Inès Talbi, comédienne de 33 ans, est l'une des signataires de la lettre. Elle affirme avoir déjà refusé des projets en publicité parce que le scénario était « aberrant », rempli de vieux clichés ou de blagues de mauvais goût. Une autre signataire, Léa Stréliski, affirme que les artistes doivent se questionner : au nom de qui parle-t-on? Qui veut-on représenter, défendre? Quelle est notre intention? « Moi, je veux faire rire et réfléchir, et je me demande toujours si je suis sur ma ligne », explique cette humoriste.
Le cinéaste Robert Morin voit la situation d'un autre oeil. L'artiste, dit-il, « n'a pas à se poser ces questions-là ». « Je suis pour le laisser-faire. Je dis aux artistes : allez où vous voulez et faites ce que vous voulez, et assumez-en les conséquences », affirme-t-il.

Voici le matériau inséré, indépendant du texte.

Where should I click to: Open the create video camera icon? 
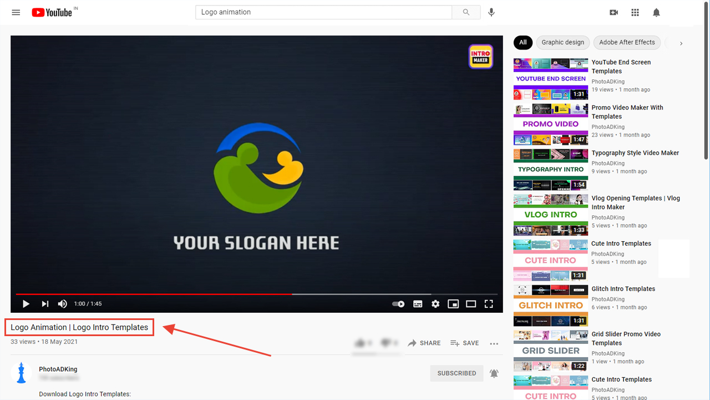click(x=613, y=12)
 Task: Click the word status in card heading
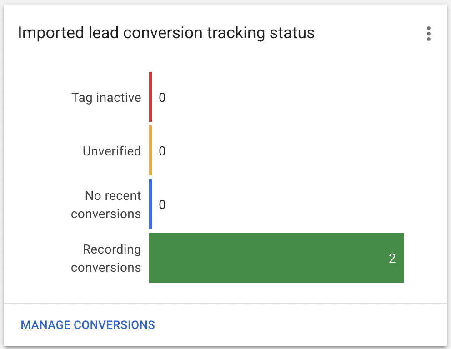point(292,33)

On est en train de censurer le débat sur plusieurs choses, sous prétexte de création responsable.
Robert Morin, cinéaste
Dans le film Le problème d'infiltration, de Robert Morin, les acteurs Sandra Dumaresq et Christian Bégin se tiennent l'un derrière l'autre en arborant un sourire incertain.

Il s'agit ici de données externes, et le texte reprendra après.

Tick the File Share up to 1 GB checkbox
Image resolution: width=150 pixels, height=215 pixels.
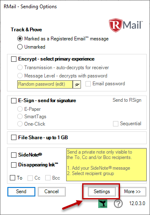pyautogui.click(x=14, y=138)
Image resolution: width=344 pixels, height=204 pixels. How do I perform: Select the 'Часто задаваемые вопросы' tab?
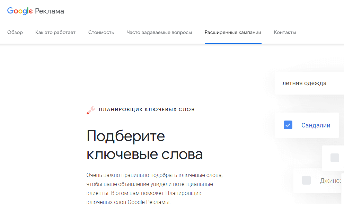tap(159, 32)
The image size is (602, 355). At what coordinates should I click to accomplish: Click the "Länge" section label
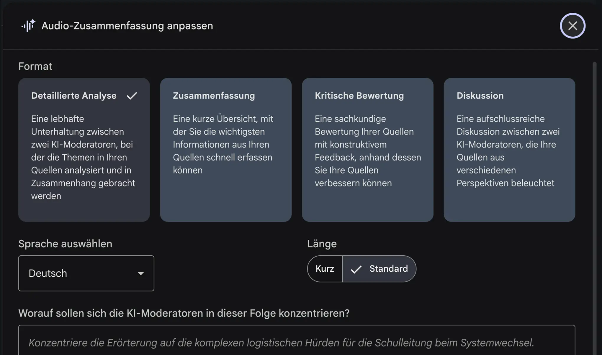pyautogui.click(x=322, y=244)
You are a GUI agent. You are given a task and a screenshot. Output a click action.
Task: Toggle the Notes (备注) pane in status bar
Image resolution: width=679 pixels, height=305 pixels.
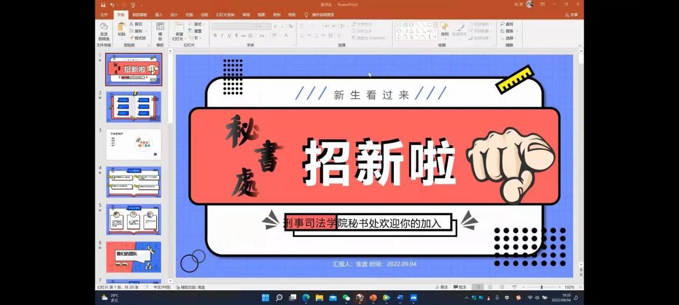click(x=441, y=287)
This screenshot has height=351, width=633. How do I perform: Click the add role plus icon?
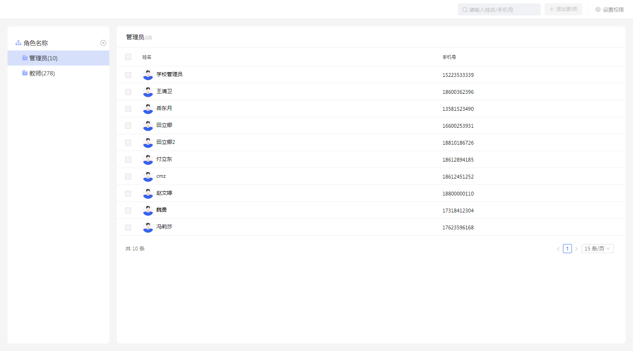coord(103,43)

Les acteurs Sandra Dumaresq et Christian Bégin dans le film Le problème d'infiltration de Robert Morin Photo : La Coop Vidéo de Montréal
Son plus récent film, Le problème d'infiltration, raconte la vie d'un médecin despotique qui voit son existence basculer. « C'est un mari qui viole sa femme. [...] Je ne l’ai pas fait violer quelqu’un pour le fun et je ne pense pas qu’on puisse faire ça si ça n’a pas une incidence, un sens, dans la dramatique comme telle. »
Enfin, Robert Morin s'étonne que la violence sexuelle à l'écran suscite tant d'indignation alors que le meurtre, lui, « ne dérange pas beaucoup les gens ». Un phénomène étrange, car « c'est quand même un gros crime de tuer quelqu'un », dit-il non sans ironie.
Encore un tabou?
L'été dernier, la professeure en cinéma de l'Université Laval Julie Beaulieu a vécu une expérience « douloureuse » lorsqu'elle a présenté le film Mourir à tue-tête dans le cadre d'un congrès en études féministes. Les participants, des professionnels et des étudiants de deuxième et troisième cycle, l'ont « très violemment attaquée verbalement », dit-elle.
« On m’a dit que ça ne se faisait pas, de présenter ça, que j’allais possiblement être la cause de cauchemars, de semaines complètement bouleversées pour les étudiantes dans la salle qui auraient pu subir ce traumatisme-là », relate-t-elle.
Julie Beaulieu en a conclu que le fait de représenter le viol dans l'art est encore tabou : « On veut bien en parler, mais on ne veut pas le montrer », dit-elle.
L'automne qui vient de s'écouler a été fertile en dénonciations, de l'inconduite sexuelle à la violence psychologique. « Oui, il y a un synchronisme absolument incroyable avec ce qui se passe cet automne et je dirais tant mieux », affirme Jean-Philippe Duval au sujet de la tourmente suscitée par cet épisode d'Unité 9.
Un éveil collectif, selon lui, qui consiste à dire non aux abus et oui au respect. Une tâche colossale pour les artistes : « Anne Claire Poirier l’a fait il y a 40 ans et on est encore là-dedans », conclut le réalisateur d'Unité 9.
« C’est toujours à recommencer.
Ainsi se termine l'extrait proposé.